I Don’t Want…

…to marry my brother
When a Spanish chap told me that he is married to his sister, I thought it must be my Spanish letting me down once again, as it has done many times. Like the time I told a waiter, “No quiero comer, quiero vivir.” It was only when he snatched the menus away that my dad pointed out that instead of saying I don’t want to eat, I want to drink (beber), I had actually said, “I don’t want to eat; I want to live!” I have been too ashamed to return to that restaurant since. So to avoid making a similar mistake, I decided to ask my Spanish man to explain, hoping that it was my Spanish, rather than some strange incestuous situation.

It turns out that he has been married to his wife for nearly 30 years and she is more like his sister than his wife; he loves her dearly but the passion has long since left their relationship.

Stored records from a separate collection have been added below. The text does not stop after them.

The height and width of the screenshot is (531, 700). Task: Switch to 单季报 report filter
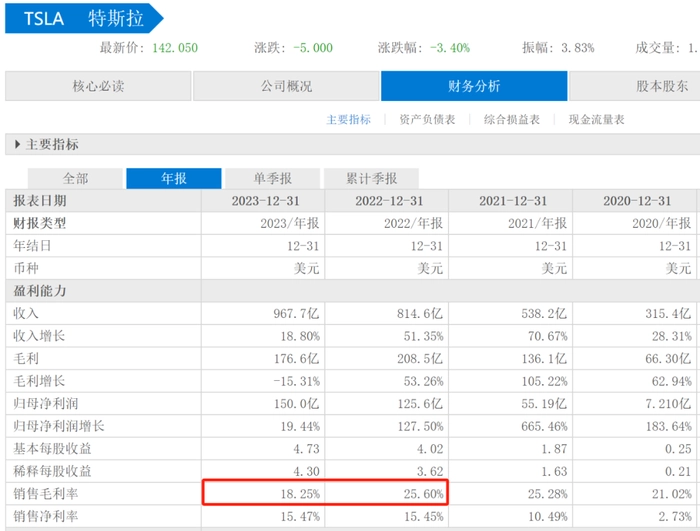[272, 179]
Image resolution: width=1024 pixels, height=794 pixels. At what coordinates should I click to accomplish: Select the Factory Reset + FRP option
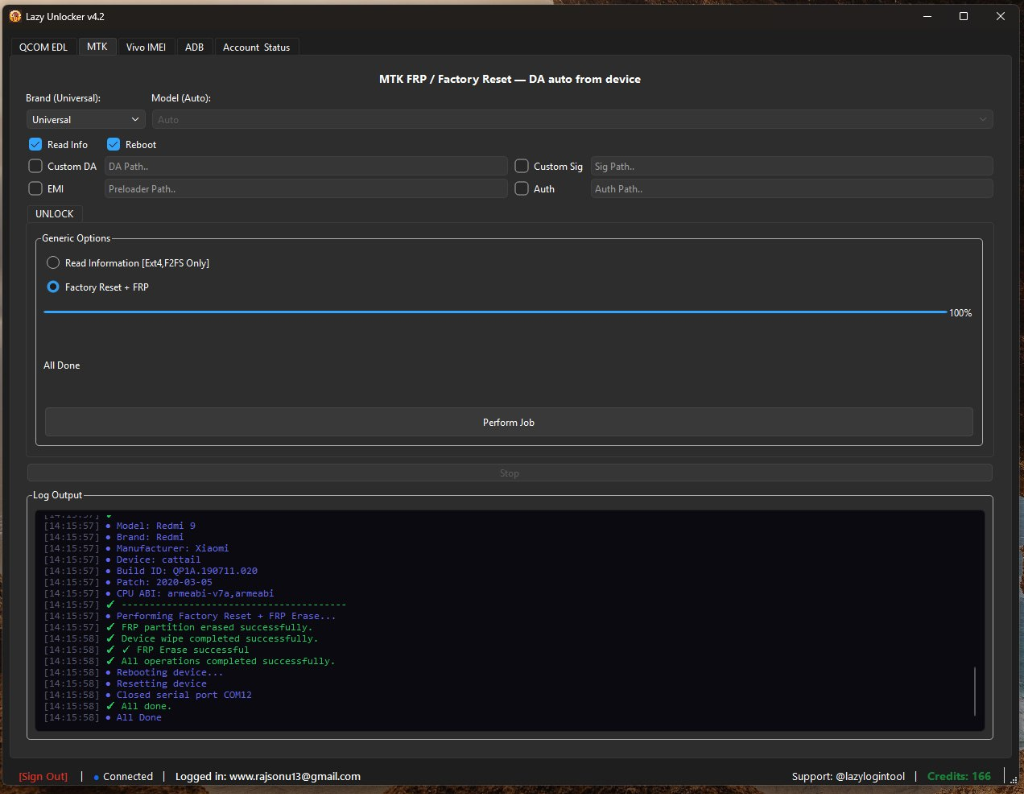[x=52, y=287]
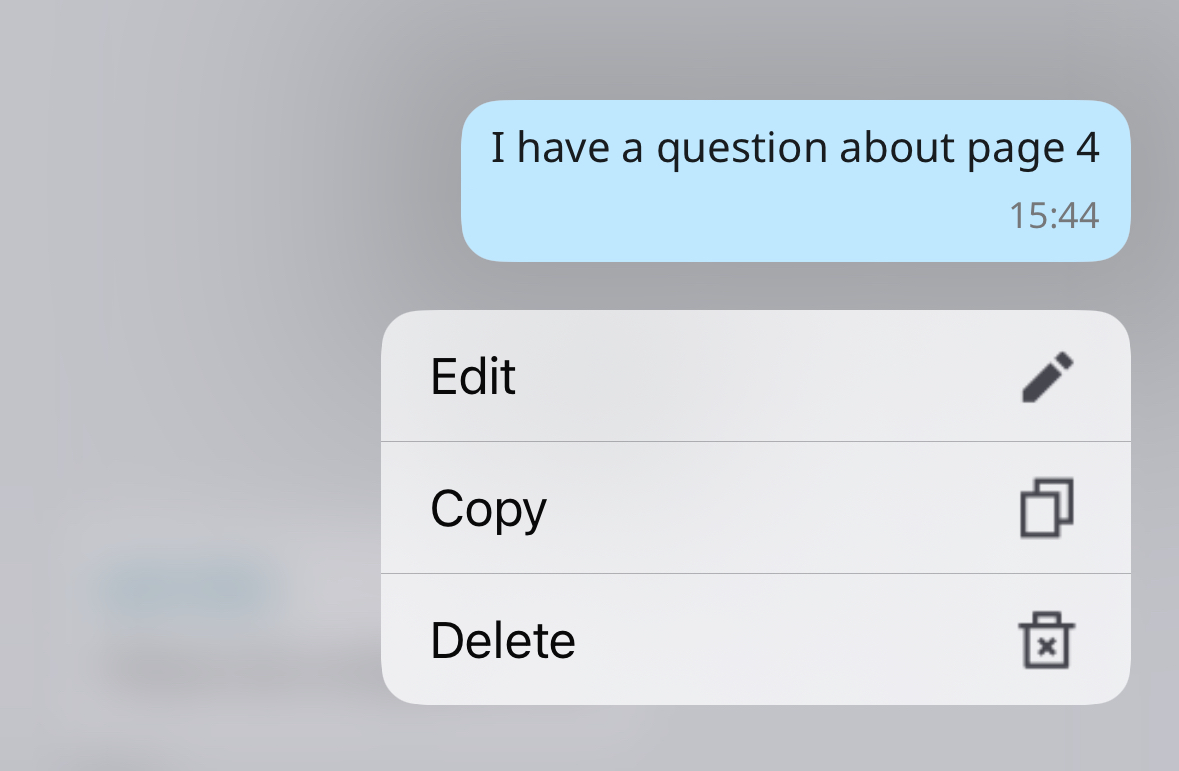Image resolution: width=1179 pixels, height=771 pixels.
Task: Click the 15:44 timestamp in the bubble
Action: coord(1053,216)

He reckoned that that process had started after about 15 or 20-year stage.

I have been together with my husband for 20 years and of that time married for 15 years… Oops, is it time to panic? Does he feel the same way? Do couples slip into a comfortable relationship and forget to keep the fires of passion burning, preferring to watch football or soap operas on TV with a bottle of wine rather than talking to each other on a candle-lit balcony. What was the last romantic gesture I did for my husband, and more importantly for me, what was the last romantic gesture he did for me? When you see a man open a car door for his wife you can guarantee that either it is a new wife or a new car! It does not have to be this way.

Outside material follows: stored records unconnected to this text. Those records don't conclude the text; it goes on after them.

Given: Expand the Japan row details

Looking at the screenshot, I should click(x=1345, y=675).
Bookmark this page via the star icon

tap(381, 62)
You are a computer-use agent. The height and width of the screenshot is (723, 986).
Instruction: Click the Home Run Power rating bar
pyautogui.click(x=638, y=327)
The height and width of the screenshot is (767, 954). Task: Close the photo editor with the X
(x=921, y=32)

Relationships can die and the passion can fade away if we allow it to and all we are left with then is a mediocre relationship that doesn’t thrill you, but may still work. It’s tough to keep the passion in a relationship when you have other responsibilities like work, school, friends, etc., however make time for it though to savour the longevity of a full and vibrant relationship. Remember the endless chatting and laughing. I am amazed when I see a couple sitting with nothing to say to each other.

Remember what you initially found attractive about your partner and ask them what they found attractive about you. Be honest with each other, with what you like and don’t like. You would be amazed that in a lot of my relationship counselling sessions one or both of the clients will say, “I didn’t know you hated that,” or even worse, “I didn’t know you liked that.” Be prepared to be shocked by some of the replies.

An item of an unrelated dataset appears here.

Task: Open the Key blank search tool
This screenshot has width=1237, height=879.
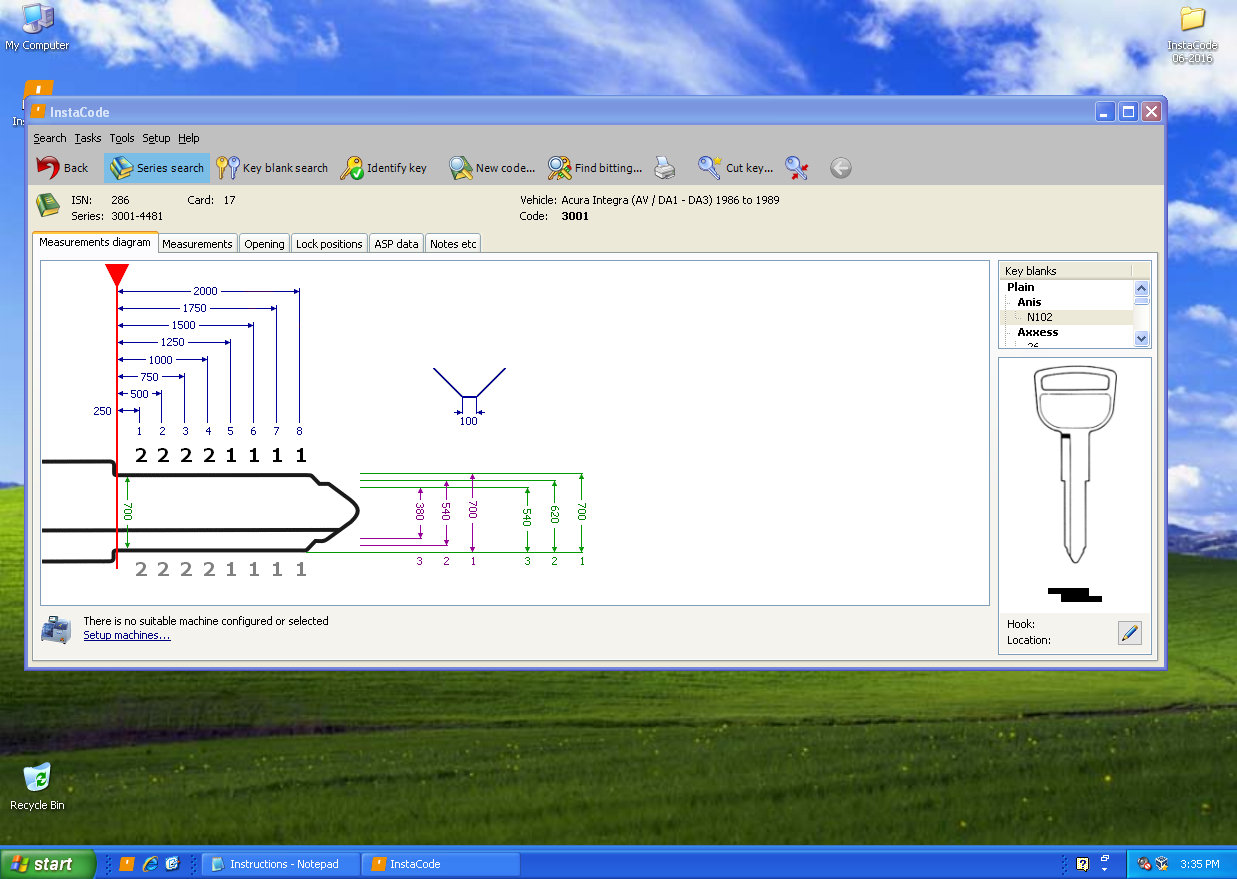Action: [273, 168]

Remember it’s very important to keep talking and maintaining a sense of humour with each other. It is in the fun and playfulness that true passion and romance can flourish even in everyday life. The other day I was out shopping with my husband and he hates shopping. He was looking for a birthday present for his mother. “What do you want to buy for her,” I asked. He replied, “She would probably like something electric,” I seized the opportunity of suggesting, “How about a chair!” It put a smile on his face.